Set exercise:
Using the event schedule below, state yes or no for whether each of the following statements agrees with it, and quote the words of the schedule that settle each one: (a) the Friday events carry an admission charge; (b) the play Thirst is set in the kitchen of Monte Cristo Cottage; (c) ACIS Conference check-in and registration close at 5 pm.

Source:
All Friday events are free and open to the public, registration requested. Click here for a map of the Danforth Campus. If you have already registered for the ACIS Conference, you do not need to register again. ACIS Conference Check-in & Registration will be held from 8 am–4:30 pm at John M. Olin Library.
This event is co-sponsored by University Libraries, Performing Arts Department, Center for the Literary Arts, and The Eugene O'Neill Foundation, Tao House.
Schedule of Events
Olin Library, Room 142:
9:30–10:45 am: Ronán Noone (Boston University), playwright
The Joy is in the Struggle
While Long Day's Journey into Night is going on in the living room - what is happening in the kitchen? Thirst is the play that takes place in the kitchen of Monte Cristo Cottage during that fateful day in August, 1912. By using an upstairs/downstairs perspective, it opens a conversation with Eugene O’Neill’s classic family drama. Ronán Noone (Boston University), author of Thirst, will discuss the process of creating the play while illustrating how the themes of deracination and immigration are considered essential to our understanding of O'Neill's work.
10:45–11 am: Break
Olin Library, Room 142:
11 am–12:15 pm: Symposium Plenary Lecture, Beth Wynstra (Babson College), author of Vows, Veils, and Masks: the Performance of Marriage in the Plays of Eugene O’Neill
Between the Covers: Roles, Performance, and Eugene O’Neill in Early 20th Century Women’s Magazines
Illusion making. Conditioned spousal behavior. Double standards. Strategic infidelity. Such are fundamental elements in Eugene O’Neill’s plays focused on marriage. Yet these elements have significance off the stage as well. In prominent and high-circulating publications geared to women such as Cosmopolitan, Redbook, Vogue, and Ladies Home Journal, 20th century wives and hopeful brides were encouraged, through articles, advice columns, and advertisements, to be dynamic performers who mask honest feelings and abide by set roles. The very women who brought O’Neill’s characters to life felt the pressures of these culturally constructed expectations around marriage. Actors like Alla Nazimova, Louise Closser Hale, and Claudette Colbert navigated in worlds that judged them harshly for deviating from matrimonial rules they did not create. While past scholars have seen and labeled the wife characters in O’Neill’s plays as “shrewish,” “vindictive,” and even as “cannibals,” an analysis of these characters that takes into account crucial cultural context reveals something else altogether. In this presentation, I offer new possibilities for studying marriages and wife characters in literary and dramatic texts. These new possibilities include a recognition, and, hopefully, a rectifying of past patriarchal approaches that can reduce a complex individual to a simple role.

Raw records:
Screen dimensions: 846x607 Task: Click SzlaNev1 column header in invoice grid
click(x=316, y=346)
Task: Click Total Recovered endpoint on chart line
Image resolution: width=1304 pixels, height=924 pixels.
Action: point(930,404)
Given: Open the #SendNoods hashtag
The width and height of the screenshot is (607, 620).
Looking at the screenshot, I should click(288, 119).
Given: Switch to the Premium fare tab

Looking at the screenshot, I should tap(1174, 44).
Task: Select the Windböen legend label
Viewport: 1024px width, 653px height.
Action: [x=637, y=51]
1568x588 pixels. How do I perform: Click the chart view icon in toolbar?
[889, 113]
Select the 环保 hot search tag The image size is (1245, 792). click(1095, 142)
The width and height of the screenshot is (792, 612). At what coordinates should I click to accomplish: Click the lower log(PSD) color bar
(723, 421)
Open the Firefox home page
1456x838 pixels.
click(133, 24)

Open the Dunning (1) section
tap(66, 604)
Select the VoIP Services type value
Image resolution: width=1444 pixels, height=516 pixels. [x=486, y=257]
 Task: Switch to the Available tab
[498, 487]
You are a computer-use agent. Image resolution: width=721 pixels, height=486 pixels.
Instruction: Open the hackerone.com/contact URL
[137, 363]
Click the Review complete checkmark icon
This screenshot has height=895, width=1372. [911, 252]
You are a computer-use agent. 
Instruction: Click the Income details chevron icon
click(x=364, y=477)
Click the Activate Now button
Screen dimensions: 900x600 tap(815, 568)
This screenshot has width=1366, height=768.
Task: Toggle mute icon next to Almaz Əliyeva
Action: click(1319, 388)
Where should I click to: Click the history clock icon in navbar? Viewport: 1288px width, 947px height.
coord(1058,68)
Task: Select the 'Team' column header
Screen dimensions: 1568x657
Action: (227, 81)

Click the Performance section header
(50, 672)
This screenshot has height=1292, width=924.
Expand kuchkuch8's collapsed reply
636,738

Response to this exercise:
(a) No: "All Friday events are free and open to the public, registration requested."
(b) Yes: "Thirst is the play that takes place in the kitchen of Monte Cristo Cottage during that fateful day in August, 1912."
(c) No: "ACIS Conference Check-in & Registration will be held from 8 am–4:30 pm at John M. Olin Library."